_What is needed_
Beginning with the first line of the data below, extract each line up to and including the one containing "arieanna Boosty Leaked". Copy them exactly and add nothing.

== Segment start ==

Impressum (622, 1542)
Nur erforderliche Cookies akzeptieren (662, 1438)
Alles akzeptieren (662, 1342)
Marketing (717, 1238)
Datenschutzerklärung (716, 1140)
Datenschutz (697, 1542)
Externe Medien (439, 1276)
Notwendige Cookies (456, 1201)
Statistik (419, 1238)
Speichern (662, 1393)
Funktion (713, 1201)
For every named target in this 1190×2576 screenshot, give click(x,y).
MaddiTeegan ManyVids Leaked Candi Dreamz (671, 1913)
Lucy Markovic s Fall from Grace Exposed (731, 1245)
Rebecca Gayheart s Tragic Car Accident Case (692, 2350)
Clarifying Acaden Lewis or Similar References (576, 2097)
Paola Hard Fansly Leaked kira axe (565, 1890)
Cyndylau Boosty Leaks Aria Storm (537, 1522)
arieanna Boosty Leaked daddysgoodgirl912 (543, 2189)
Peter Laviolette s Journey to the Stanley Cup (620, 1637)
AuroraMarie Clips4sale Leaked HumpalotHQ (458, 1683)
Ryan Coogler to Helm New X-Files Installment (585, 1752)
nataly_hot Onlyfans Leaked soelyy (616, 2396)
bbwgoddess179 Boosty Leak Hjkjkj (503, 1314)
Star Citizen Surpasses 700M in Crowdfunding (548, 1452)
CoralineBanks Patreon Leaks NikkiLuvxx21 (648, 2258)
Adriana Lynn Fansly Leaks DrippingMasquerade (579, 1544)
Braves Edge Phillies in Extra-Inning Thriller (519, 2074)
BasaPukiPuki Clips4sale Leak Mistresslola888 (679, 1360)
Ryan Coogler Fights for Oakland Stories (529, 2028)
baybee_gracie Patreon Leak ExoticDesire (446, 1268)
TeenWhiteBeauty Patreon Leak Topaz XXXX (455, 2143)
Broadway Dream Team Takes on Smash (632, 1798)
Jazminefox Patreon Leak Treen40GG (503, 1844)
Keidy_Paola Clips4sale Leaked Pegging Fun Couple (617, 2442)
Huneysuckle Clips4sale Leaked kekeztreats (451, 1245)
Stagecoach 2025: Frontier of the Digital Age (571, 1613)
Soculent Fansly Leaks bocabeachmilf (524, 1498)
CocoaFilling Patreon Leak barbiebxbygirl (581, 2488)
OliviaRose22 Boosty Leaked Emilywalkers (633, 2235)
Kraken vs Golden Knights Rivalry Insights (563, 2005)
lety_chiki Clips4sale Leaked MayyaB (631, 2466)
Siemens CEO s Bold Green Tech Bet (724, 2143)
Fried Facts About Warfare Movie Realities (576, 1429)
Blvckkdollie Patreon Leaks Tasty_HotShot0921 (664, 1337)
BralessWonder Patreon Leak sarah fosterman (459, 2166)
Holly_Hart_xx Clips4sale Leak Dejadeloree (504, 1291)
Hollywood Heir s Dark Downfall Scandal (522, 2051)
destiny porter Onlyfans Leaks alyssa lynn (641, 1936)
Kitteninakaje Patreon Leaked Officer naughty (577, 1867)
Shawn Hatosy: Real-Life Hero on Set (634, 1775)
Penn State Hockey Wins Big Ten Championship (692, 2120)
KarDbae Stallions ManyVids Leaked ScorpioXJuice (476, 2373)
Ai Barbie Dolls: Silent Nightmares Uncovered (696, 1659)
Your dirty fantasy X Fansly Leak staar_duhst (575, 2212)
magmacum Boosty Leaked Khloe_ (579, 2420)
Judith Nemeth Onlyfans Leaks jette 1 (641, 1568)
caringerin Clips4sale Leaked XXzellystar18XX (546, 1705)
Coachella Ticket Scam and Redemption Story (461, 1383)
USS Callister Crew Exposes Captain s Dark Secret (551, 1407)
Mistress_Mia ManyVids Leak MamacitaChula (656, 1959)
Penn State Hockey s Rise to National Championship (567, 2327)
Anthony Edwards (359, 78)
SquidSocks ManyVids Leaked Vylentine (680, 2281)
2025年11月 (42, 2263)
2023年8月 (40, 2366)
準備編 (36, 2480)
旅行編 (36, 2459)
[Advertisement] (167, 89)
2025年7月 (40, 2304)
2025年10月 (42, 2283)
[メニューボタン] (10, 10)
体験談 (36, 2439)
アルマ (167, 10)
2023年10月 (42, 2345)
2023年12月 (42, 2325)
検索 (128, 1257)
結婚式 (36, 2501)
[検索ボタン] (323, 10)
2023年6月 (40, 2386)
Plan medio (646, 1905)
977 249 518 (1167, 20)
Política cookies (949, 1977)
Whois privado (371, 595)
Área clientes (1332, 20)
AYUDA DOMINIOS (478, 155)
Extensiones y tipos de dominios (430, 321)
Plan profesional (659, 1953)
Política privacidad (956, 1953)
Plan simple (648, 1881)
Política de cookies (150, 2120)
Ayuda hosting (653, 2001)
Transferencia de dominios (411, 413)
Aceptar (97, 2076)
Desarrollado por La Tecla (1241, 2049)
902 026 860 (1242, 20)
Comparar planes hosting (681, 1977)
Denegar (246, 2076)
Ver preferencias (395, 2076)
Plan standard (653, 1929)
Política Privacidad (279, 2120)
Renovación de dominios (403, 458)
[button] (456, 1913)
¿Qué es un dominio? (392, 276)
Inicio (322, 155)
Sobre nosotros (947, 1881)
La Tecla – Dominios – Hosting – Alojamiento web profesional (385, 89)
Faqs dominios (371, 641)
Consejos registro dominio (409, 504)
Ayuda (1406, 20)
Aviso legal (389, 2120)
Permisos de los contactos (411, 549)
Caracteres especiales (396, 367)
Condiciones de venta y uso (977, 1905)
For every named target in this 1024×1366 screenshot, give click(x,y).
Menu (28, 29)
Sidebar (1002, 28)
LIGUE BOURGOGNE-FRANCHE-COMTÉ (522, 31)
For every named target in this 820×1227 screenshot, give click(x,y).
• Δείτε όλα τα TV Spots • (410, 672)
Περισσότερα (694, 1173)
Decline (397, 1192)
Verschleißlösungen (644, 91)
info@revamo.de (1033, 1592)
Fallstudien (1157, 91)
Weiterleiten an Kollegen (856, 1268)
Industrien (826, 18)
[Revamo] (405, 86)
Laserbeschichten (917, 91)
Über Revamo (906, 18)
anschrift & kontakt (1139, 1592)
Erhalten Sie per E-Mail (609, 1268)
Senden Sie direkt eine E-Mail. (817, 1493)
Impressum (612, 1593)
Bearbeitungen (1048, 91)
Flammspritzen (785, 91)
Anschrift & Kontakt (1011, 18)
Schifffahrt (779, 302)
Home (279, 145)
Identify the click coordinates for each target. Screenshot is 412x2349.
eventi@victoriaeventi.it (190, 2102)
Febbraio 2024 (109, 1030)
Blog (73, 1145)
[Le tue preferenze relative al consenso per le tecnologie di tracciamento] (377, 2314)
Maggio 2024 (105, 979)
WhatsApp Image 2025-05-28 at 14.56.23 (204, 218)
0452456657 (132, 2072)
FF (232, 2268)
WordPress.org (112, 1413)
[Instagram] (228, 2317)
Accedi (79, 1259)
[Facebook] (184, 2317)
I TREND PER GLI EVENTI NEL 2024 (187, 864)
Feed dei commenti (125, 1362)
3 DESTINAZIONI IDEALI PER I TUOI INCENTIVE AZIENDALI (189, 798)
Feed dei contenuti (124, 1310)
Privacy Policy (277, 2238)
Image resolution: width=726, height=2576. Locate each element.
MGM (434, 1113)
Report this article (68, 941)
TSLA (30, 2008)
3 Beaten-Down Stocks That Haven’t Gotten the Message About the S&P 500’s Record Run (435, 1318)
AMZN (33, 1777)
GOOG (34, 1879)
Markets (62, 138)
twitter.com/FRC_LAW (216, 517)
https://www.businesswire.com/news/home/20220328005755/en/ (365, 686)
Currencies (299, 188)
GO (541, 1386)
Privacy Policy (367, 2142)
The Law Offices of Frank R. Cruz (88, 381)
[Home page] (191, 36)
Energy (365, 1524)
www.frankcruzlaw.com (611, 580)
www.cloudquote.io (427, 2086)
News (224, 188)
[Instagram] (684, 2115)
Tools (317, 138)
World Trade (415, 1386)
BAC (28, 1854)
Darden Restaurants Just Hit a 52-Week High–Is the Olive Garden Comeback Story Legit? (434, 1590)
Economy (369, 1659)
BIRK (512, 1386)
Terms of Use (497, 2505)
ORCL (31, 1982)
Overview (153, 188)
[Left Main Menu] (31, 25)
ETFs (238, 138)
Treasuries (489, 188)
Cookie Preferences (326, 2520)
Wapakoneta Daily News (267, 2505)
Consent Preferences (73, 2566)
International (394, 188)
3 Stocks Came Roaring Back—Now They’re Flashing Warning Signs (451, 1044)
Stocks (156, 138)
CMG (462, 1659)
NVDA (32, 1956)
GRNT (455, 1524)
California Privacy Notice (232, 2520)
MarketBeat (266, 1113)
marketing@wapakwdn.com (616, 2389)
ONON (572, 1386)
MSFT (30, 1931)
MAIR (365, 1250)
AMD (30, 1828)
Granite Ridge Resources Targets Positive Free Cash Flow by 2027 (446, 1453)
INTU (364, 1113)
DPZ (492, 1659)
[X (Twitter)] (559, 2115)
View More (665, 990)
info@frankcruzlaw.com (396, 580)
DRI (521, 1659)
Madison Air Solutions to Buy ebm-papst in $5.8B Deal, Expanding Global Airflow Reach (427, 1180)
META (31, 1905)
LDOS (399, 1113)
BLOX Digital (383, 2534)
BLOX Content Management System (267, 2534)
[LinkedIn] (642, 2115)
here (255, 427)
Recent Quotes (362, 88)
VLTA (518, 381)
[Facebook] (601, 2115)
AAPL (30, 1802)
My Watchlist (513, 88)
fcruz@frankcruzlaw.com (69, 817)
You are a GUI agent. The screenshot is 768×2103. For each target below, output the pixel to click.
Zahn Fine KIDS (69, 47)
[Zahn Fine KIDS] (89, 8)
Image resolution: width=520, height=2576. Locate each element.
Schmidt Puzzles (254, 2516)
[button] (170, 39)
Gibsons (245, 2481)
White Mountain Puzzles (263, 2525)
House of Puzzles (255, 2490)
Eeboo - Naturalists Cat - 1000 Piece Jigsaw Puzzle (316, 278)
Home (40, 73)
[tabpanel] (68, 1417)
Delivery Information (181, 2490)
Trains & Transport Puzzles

== Segment end ==

_Result below_
Impressum (622, 1542)
Nur erforderliche Cookies akzeptieren (662, 1438)
Alles akzeptieren (662, 1342)
Marketing (717, 1238)
Datenschutzerklärung (716, 1140)
Datenschutz (697, 1542)
Externe Medien (439, 1276)
Notwendige Cookies (456, 1201)
Statistik (419, 1238)
Speichern (662, 1393)
Funktion (713, 1201)
For every named target in this 1190×2576 screenshot, give click(x,y).
MaddiTeegan ManyVids Leaked Candi Dreamz (671, 1913)
Lucy Markovic s Fall from Grace Exposed (731, 1245)
Rebecca Gayheart s Tragic Car Accident Case (692, 2350)
Clarifying Acaden Lewis or Similar References (576, 2097)
Paola Hard Fansly Leaked kira axe (565, 1890)
Cyndylau Boosty Leaks Aria Storm (537, 1522)
arieanna Boosty Leaked daddysgoodgirl912 (543, 2189)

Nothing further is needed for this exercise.